Дичась ее советов и укоров,
Я про себя превратно толковал
Понятный смысл правдивых разговоров.
И часто я украдкой убегал
В великолепный мрак чужого сада,
Под свод искусственный порфирных скал.
Там нежила меня дерев прохлада;
Я предавал мечтам свой слабый ум,
И праздно мыслить было мне отрада.
Ребенку, убежавшему от целомудренной наставницы, в "великолепный мрак" и негу языческой природы - этого "чужого сада", являются соблазнительные привидения умерших олимпийцев - "белые в тени дерев кумиры".

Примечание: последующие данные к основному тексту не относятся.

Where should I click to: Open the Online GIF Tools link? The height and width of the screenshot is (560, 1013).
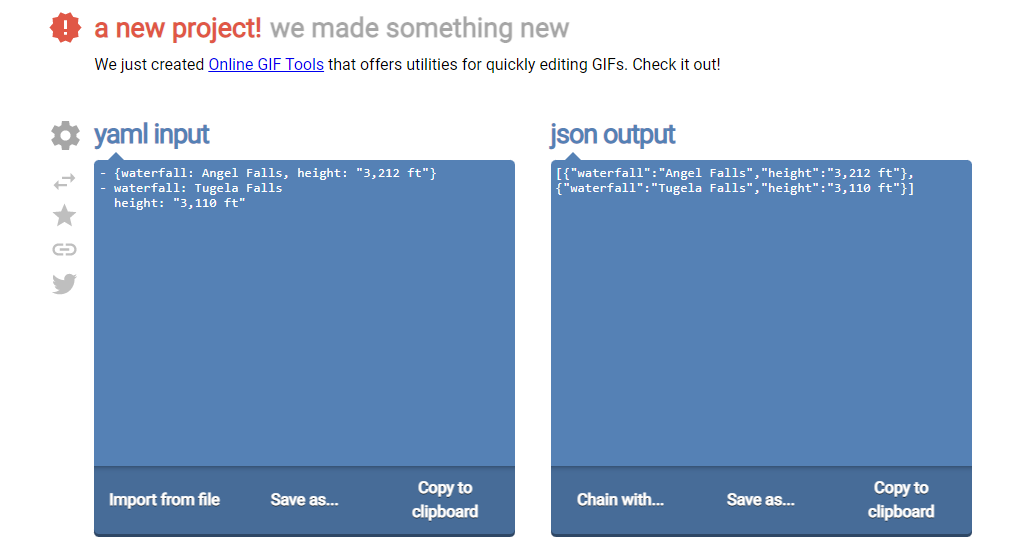[266, 64]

Все наводило сладкий некий страх
Мне на сердце, и слезы вдохновенья
При виде их рождались на глазах.
Красота этих божественных призраков ближе сердцу его, чем "полные святыни словеса" строгой женщины в темных одеждах. Более всех других привлекают отрока два чудесные творенья:
То были двух бесов изображенья.
Один (Дельфийский идол) - лик младой -
Был гневен, полон гордости ужасной,
И весь дышал он силой неземной.
Другой - женообразный, сладострастный,
Сомнительный и лживый идеал,
Волшебный демон - лживый, но прекрасный.
Эти два демона - два идеала языческой мудрости: один - Аполлон, бог знания, солнца и гордыни, другой - Дионис, бог тайны, неги и сладострастия.